En dernière instance, cette recherche éthico-esthétique typiquement moderniste vise à l’établissement d’une véritable historicité non factuelle. De fait, qu’ils soient des témoins oculaires ayant vécu personnellement la persécution (P. Rawicz, I. Kertész), d’anciens « enfants cachés » (G. Perec, D. Kiš) ou un écrivain non-juif appartenant à la communauté nationale qui a élaboré l’idée de la « solution finale » (W. G. Sebald), tous les auteurs abordés dans cet essai revendiquent le statut de romancier avant celui de témoin. C’est important à plus d’un titre. Chercher sa place dans la cartographie du roman contemporain, c’est considérer d’abord que la fiction est un moyen de transmission de la connaissance historique, c’est aussi croire que le génocide juif, en tant que sujet jusqu’alors évacué à la marge de la vie littéraire tant il était vu comme essentiellement historiographique, juridique ou éthique, doit désormais faire partie du fonds thématique de la littérature occidentale, et qu’écrire sur le génocide n’est ni moralement scandaleux (en dépit des réflexions bruyantes d’Adorno jetant son anathème sur la poésie après Auschwitz), ni littérairement impossible (en dépit de la contradiction, qu’évoque Kertész, entre le principe du plaisir esthétique propre à l’art et l’horreur morale que suscite le sujet). C’est enfin affirmer in fine que la Shoah n’est pas l’apanage de l’histoire juive mais s’inscrit pleinement dans celle de l’Occident, qu’elle est notre héritage commun. La prise en charge romanesque de la Shoah, réalisée - les pages qui suivent tenteront de le démontrer – grâce au recours (conscient ou non) à un modèle esthétique particulier, conduit directement à la reconnaissance de la légitimité littéraire c’est-à-dire culturelle de cet événement. Il ne faut donc pas s’étonner si, à travers la question de la preuve, du document d’archive, de l’autorité biographique (le témoin en tant que personne physique ayant été présente aux événements qu’elle raconte), du statut de la narration et de celui de la fiction, cette nouvelle littérature renvoie aux problèmes de définition de l’art en tant que tel.

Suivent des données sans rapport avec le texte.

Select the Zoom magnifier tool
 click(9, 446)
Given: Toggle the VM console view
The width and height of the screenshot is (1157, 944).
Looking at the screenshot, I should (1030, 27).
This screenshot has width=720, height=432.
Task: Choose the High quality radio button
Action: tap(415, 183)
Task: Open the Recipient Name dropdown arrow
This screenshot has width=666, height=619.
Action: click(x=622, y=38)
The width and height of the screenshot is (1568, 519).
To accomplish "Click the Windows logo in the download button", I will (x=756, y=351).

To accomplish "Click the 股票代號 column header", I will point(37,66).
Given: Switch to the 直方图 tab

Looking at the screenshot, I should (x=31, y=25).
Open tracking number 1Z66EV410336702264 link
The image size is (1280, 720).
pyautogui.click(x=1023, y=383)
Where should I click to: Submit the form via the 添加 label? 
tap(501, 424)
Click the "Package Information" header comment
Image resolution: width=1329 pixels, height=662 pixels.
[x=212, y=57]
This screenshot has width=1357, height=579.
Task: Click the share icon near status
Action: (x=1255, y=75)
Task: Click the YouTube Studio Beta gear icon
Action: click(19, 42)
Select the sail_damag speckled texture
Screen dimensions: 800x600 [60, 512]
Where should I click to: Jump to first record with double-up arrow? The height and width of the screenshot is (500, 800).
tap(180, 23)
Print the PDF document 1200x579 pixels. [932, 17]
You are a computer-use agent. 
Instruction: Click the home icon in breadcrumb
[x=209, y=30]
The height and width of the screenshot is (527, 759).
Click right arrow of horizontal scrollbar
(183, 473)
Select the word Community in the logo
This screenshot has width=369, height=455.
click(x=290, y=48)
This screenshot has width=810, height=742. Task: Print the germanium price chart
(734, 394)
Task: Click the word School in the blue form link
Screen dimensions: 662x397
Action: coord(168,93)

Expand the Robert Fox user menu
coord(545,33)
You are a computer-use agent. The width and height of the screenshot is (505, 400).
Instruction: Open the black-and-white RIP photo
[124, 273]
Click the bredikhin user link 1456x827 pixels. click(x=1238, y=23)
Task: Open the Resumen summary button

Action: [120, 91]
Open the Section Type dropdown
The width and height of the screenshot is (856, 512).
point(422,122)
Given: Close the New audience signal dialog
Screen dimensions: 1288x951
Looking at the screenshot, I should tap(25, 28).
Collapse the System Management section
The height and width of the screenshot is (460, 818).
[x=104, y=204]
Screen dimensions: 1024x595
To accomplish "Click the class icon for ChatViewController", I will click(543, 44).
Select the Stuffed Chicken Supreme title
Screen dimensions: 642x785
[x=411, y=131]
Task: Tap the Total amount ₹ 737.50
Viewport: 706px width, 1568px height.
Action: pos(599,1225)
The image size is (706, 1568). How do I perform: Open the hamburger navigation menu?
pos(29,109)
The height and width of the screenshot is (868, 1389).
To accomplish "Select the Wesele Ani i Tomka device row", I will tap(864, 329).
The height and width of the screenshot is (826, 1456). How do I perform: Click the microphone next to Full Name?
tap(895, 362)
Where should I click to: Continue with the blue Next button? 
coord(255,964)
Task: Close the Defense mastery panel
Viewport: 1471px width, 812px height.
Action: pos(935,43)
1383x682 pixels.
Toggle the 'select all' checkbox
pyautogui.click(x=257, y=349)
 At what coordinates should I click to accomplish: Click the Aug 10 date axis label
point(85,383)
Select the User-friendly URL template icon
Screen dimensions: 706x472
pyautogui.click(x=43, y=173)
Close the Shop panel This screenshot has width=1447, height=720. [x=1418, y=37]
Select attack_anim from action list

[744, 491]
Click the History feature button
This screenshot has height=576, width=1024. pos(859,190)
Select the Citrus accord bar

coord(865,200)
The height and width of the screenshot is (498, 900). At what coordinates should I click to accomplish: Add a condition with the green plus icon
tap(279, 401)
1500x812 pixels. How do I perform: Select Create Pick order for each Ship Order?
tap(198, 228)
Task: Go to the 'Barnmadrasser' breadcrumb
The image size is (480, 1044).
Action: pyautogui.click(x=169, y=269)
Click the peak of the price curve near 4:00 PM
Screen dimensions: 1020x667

Dans cet essai, je ne m’attarderai pas sur les raisons qui ont poussé Rawicz, Perec, Kiš, Kertész et Sebald à s’inspirer du roman woolfien. Cette question importante, qui mériterait d’être étudiée à soi seule, cède ici la place à la réflexion sur la tenace prégnance de la modernité esthétique héritée du début du siècle dans un domaine auquel elle semblait a priori radicalement étrangère, sur le sens de son travail souterrain de sape idéologique d’un monde depuis longtemps étiqueté comme monde sans passé : à la fois post-moderne et post-historique. Ce qui compte avant tout, c’est de montrer, à partir d’exemples précis, comment la modernité esthétique intervient dans le récit de la Shoah. Comment, d’une œuvre à l’autre, elle se manifeste, se métamorphose, permet de prendre en charge la réalité monstrueuse de la guerre. En dernière instance, de comprendre la fonction d’une telle filiation. Car, depuis un demi-siècle, la reprise critique d’un même modèle a fini par créer ce qui apparaît bien aujourd’hui comme une filiation permettant à la Shoah en tant que sujet de s’agréger au fonds thématique de la bibliothèque occidentale et, ce faisant, de faire partie intégrante de notre culture.

La modernité esthétique comme agent infiltré du roman : assurément, la formule aurait plu à cet admirateur de Joyce qu’était Danilo Kiš.